● **WHAT YOU WILL DO**
Write each line of the material below as an item in a numbered list, skipping any blank lines. Leave the pictures out of your answer.

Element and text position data

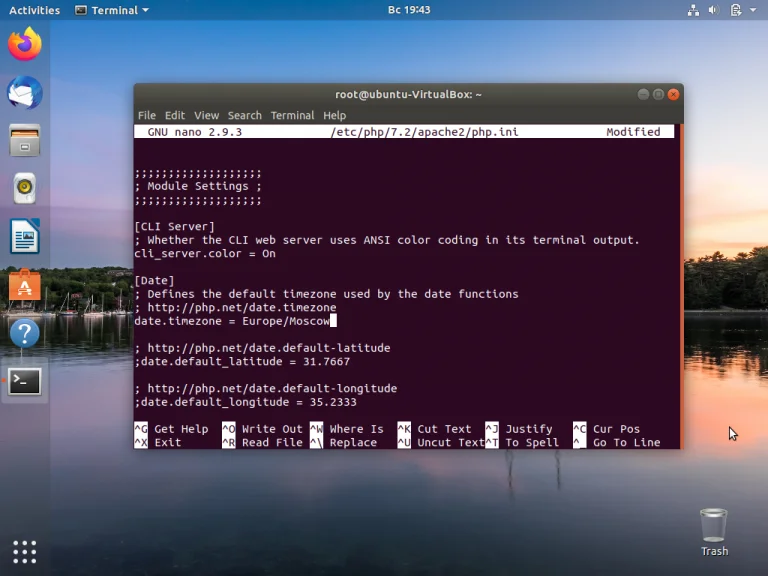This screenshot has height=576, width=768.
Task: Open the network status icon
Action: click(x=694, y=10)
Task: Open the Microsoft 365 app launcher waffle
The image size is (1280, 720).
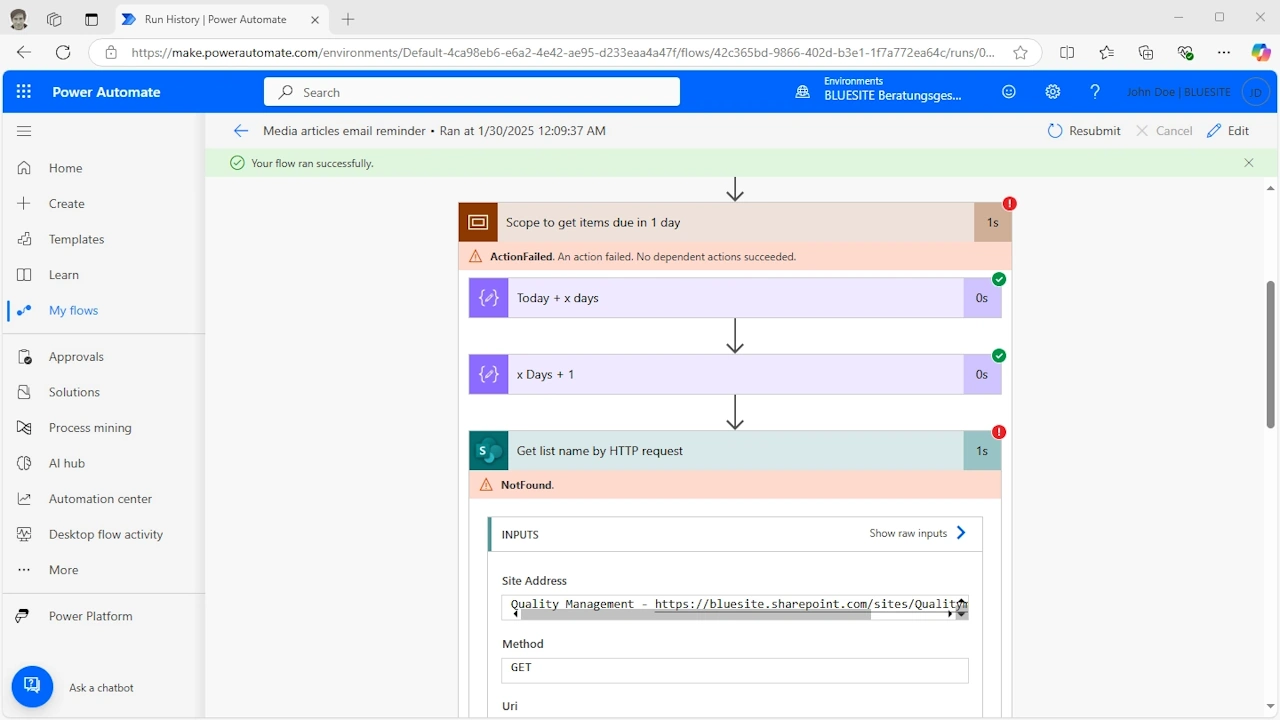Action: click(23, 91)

● **RESPONSE TO THIS TASK**
1. This screenshot has height=576, width=768.
2. Task: Open the network status icon
3. Action: click(x=694, y=10)
4. Task: Open the Microsoft 365 app launcher waffle
5. The image size is (1280, 720).
6. Action: click(23, 91)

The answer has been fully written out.